### 生成されたall_data.jsonに画像のパスを追記するためのプログラム．
#### このプログラムはgutenbergIDを冠したディレクトリと同階層に存在する想定で作成している．

In [7]:
import json
import re

def sanitize_directory_name(name):
    """Sanitize the directory name by replacing or removing invalid characters."""
    # Replace spaces with underscores and remove other non-alphanumeric characters
    return re.sub(r'[^a-zA-Z0-9_]', '', name.replace(' ', '_'))

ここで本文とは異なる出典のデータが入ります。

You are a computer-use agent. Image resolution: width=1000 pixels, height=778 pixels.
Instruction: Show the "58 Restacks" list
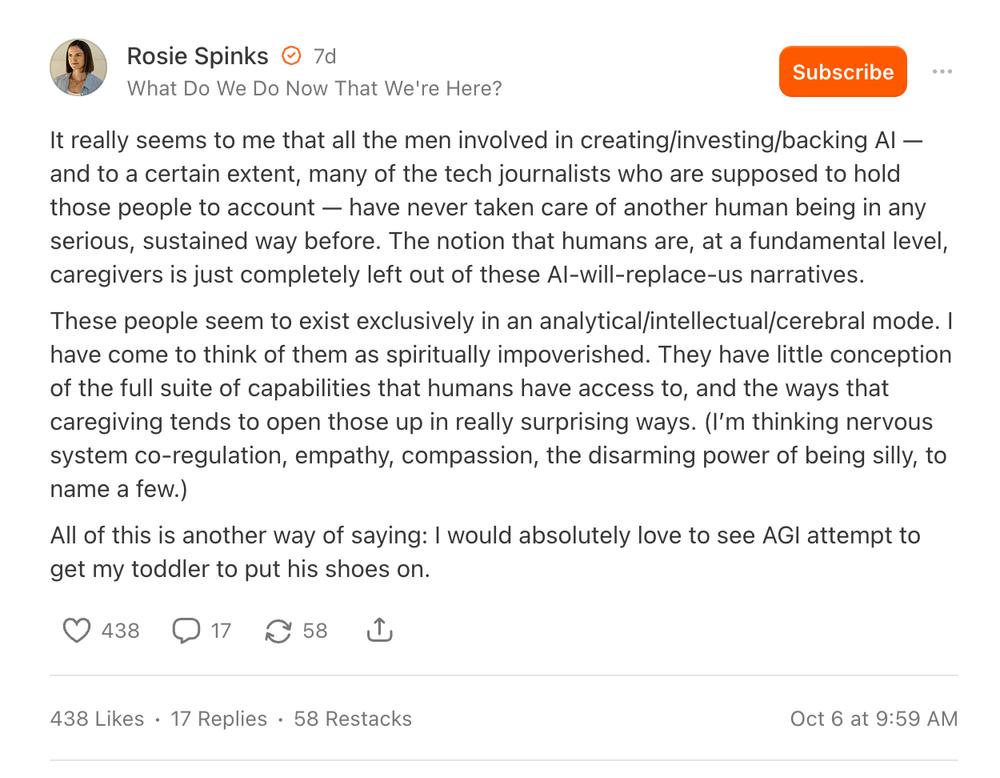click(352, 719)
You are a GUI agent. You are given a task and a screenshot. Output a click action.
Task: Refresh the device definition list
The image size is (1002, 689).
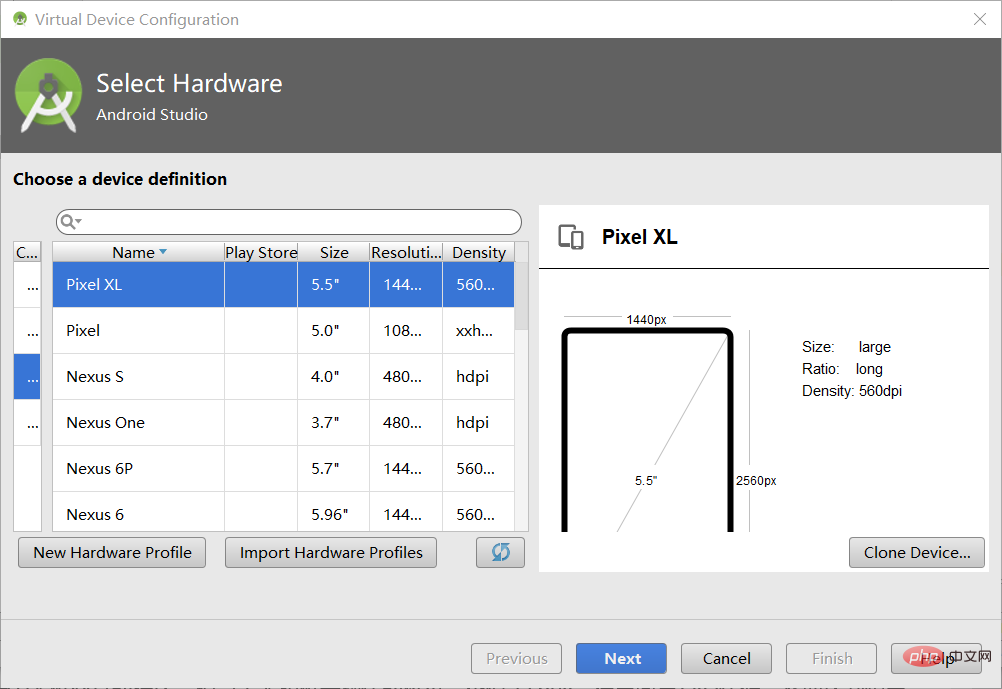click(x=499, y=552)
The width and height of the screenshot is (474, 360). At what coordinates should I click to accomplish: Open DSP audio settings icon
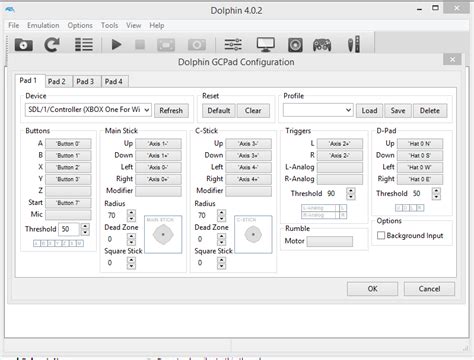(x=295, y=45)
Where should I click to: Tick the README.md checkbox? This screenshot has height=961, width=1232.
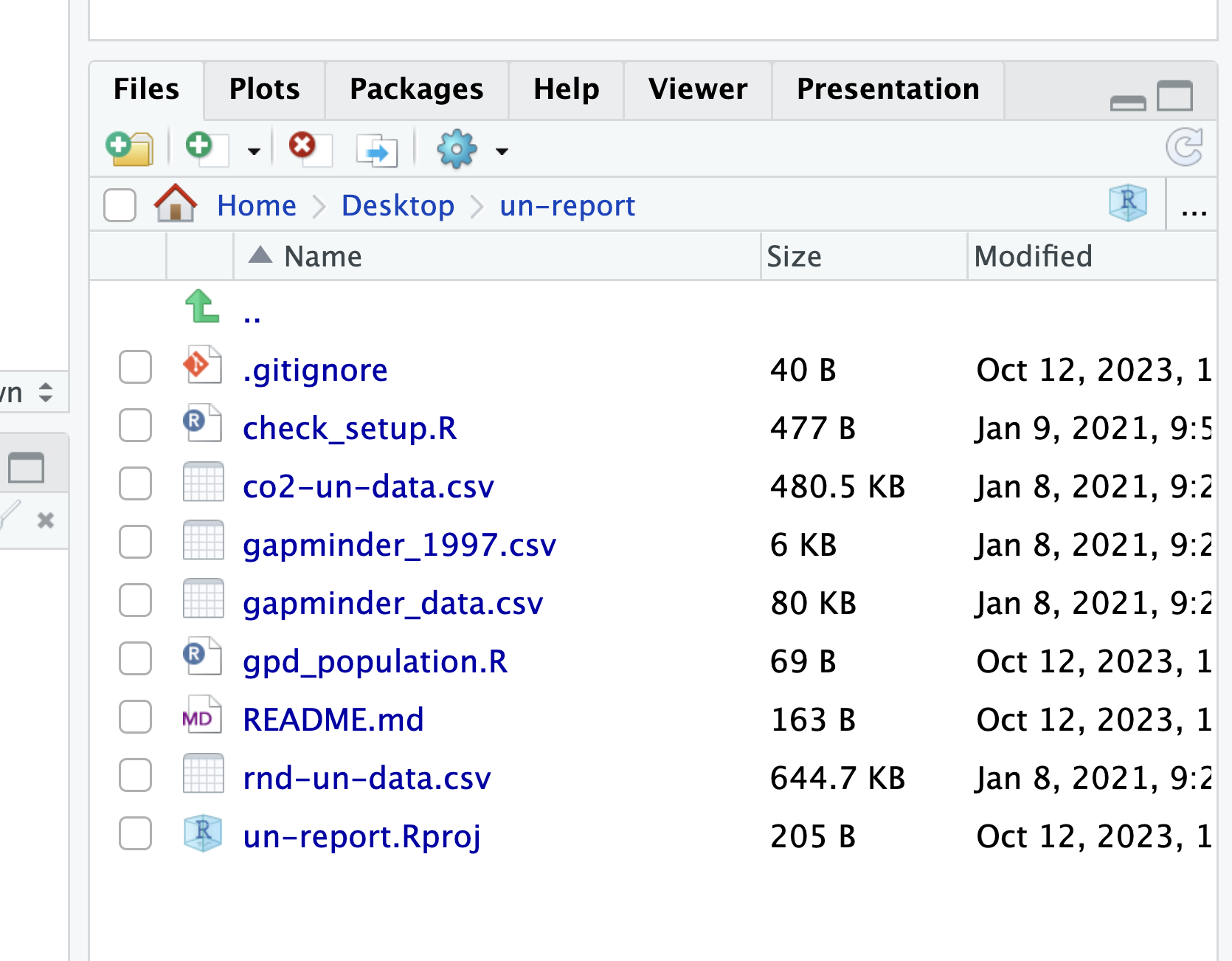136,717
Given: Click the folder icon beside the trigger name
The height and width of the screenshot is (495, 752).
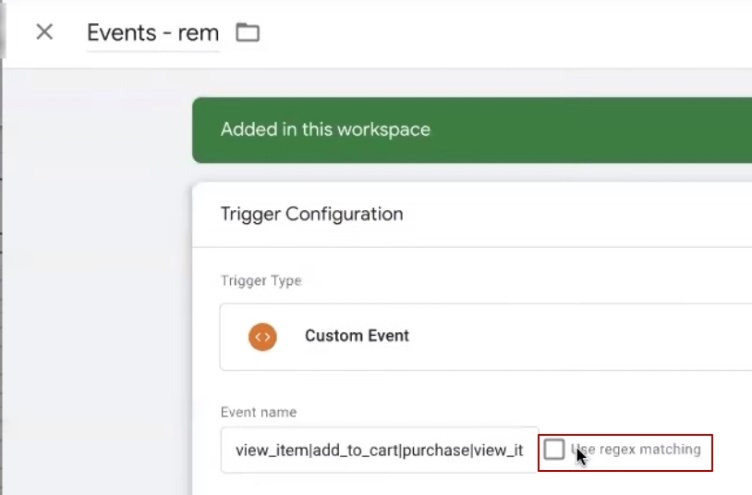Looking at the screenshot, I should [x=247, y=33].
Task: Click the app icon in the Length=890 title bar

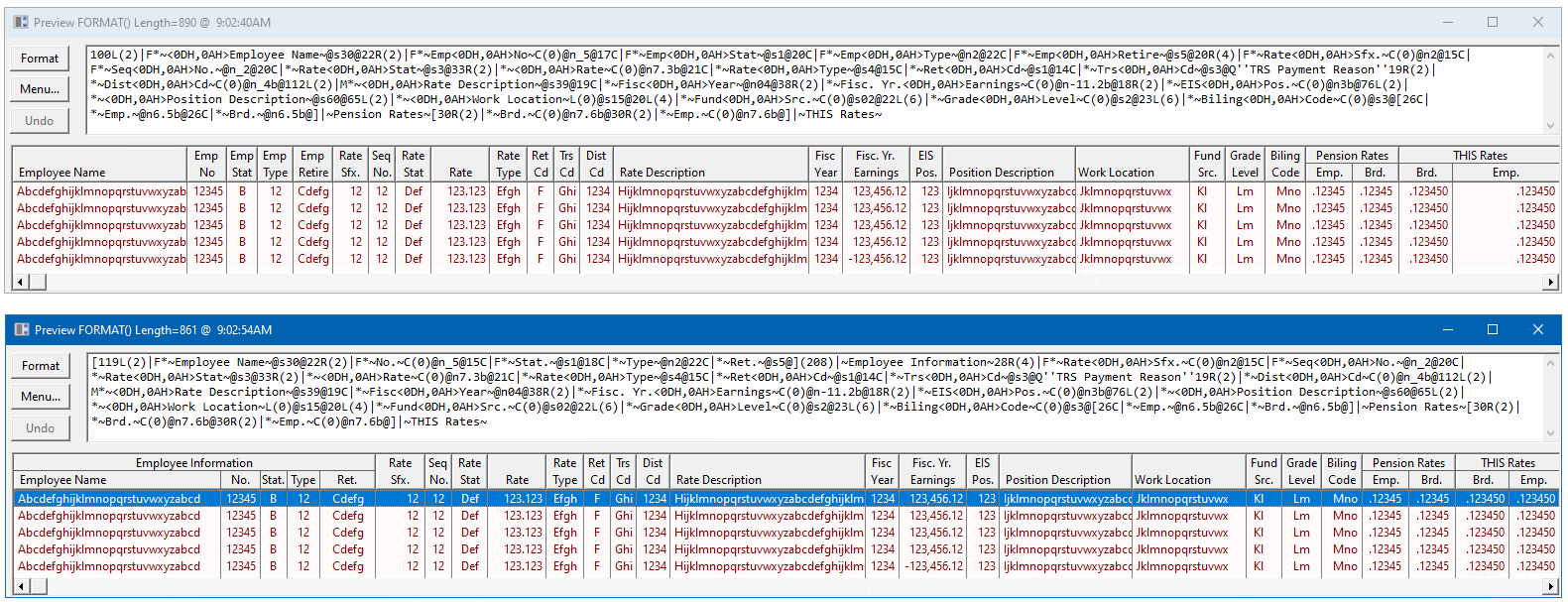Action: coord(21,22)
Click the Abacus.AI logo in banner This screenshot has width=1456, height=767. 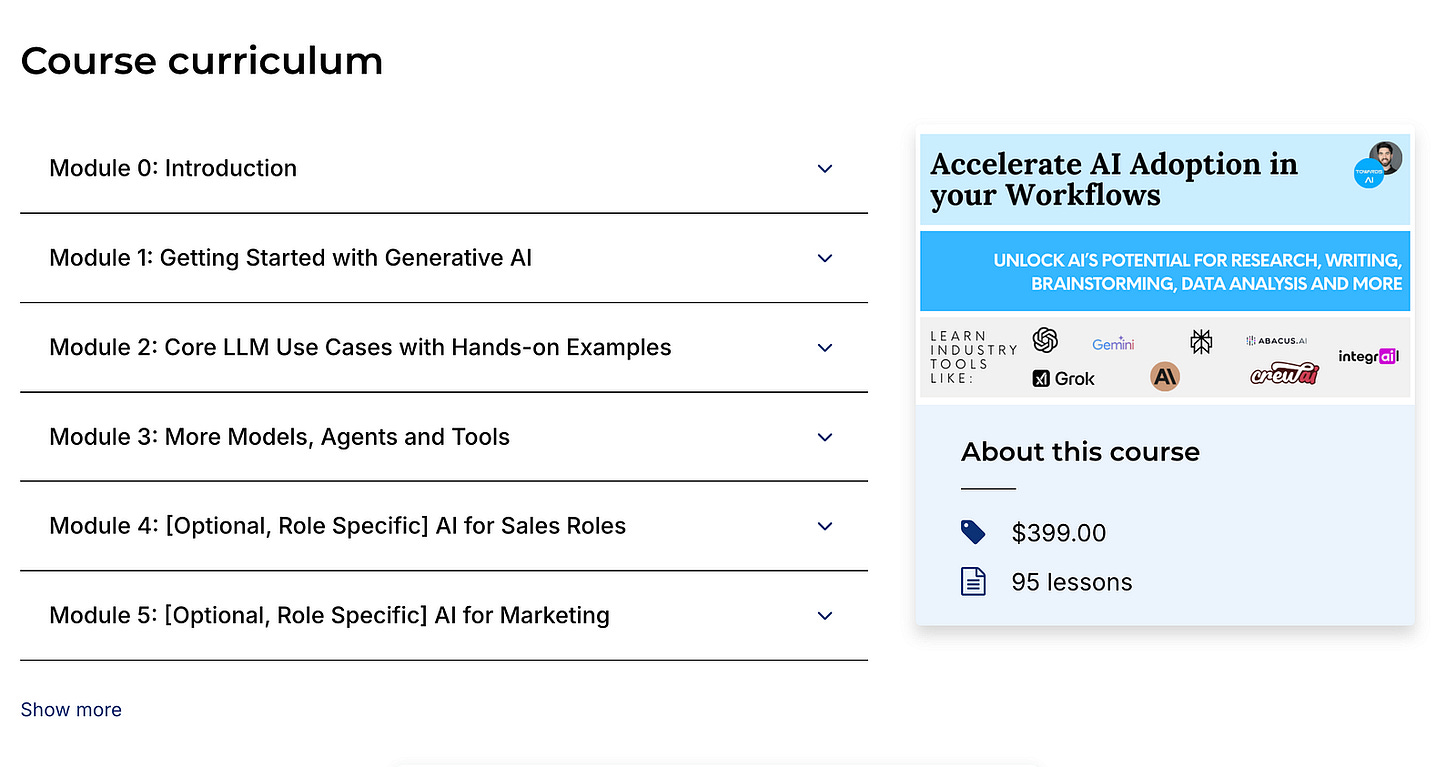coord(1276,341)
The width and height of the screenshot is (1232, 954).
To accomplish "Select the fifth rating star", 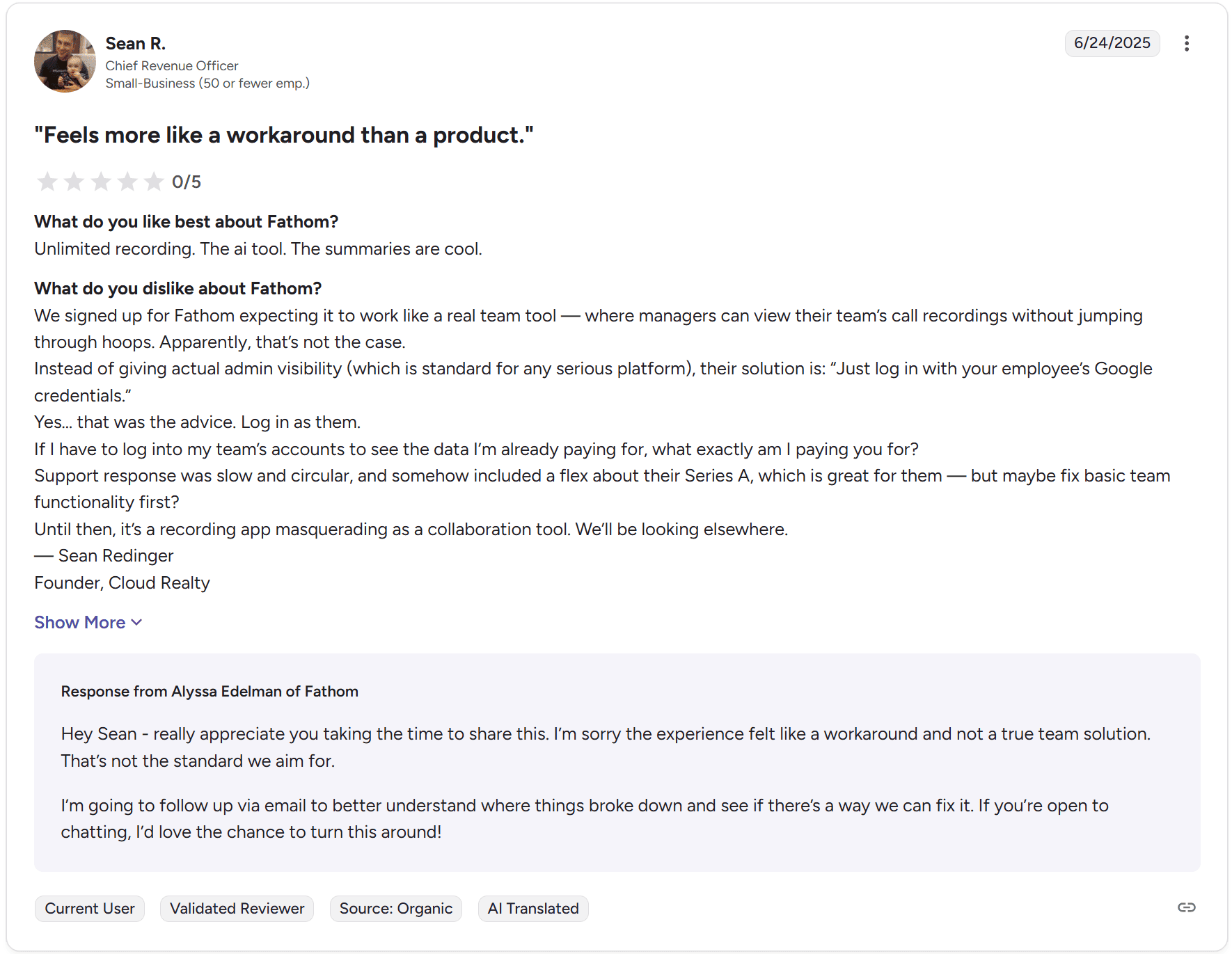I will (154, 182).
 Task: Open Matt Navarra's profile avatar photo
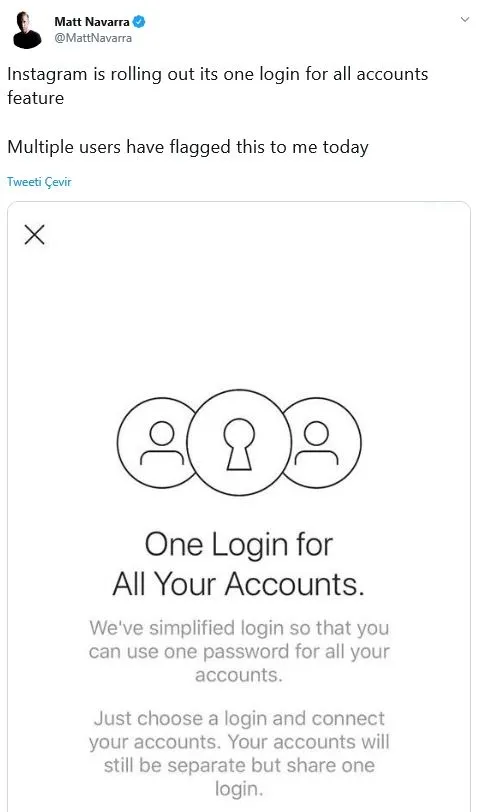(x=27, y=31)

def add_image_path(objs, gutenberg_id):
    for obj in objs:
        if "subSection" in obj:  # This is a folderData
            add_image_path(obj["subSection"], gutenberg_id)
        elif "nodes" in obj:  # This is a fileData
            section_name = sanitize_directory_name(obj["sectionName"])
            for node in obj["nodes"]:
                node_label = sanitize_directory_name(node['label'])
                image_path = f'/static/visualizer/summarized_data/{gutenberg_id}/sample0/images/{section_name}/{node_label}.png'
                node['image'] = image_path
        else:
            print("Unknown object type found in the data.")

def process_files(gutenbergID):
    for id in gutenbergID:
        file_path = f'./{str(id)}/sample0/all_data.json'
        try:
            with open(file_path, 'r', encoding='utf-8') as file:
                data = json.load(file)
                add_image_path(data, id)
                # Save the modified data
                with open(file_path, 'w', encoding='utf-8') as outfile:
                    json.dump(data, outfile, ensure_ascii=False, indent=4)
        except FileNotFoundError:
            print(f"File not found: {file_path}")

if __name__ == "__main__":
    gutenbergID = [11, 12, 16, 35, 120, 146, 164, 829, 1257, 1661, 18155]
    process_files(gutenbergID)